WORK TO COMPLETE: Return the listing verbatim, images left out.

RECORDS FOR PROCESSING:
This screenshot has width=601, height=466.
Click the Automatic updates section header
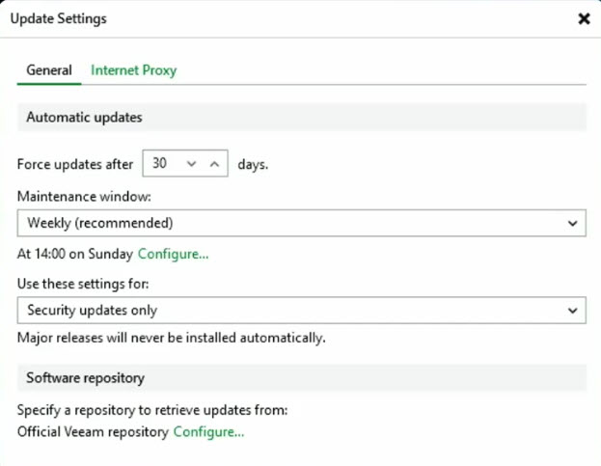(x=302, y=117)
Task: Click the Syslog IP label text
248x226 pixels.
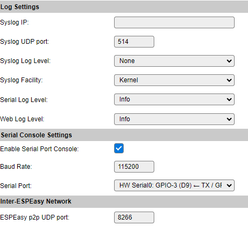Action: coord(14,22)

YOUR SOLUTION:
This screenshot has width=601, height=466.
Click the Automatic updates section header
(x=302, y=117)
Task: Click the Syslog IP label text
248x226 pixels.
Action: coord(14,22)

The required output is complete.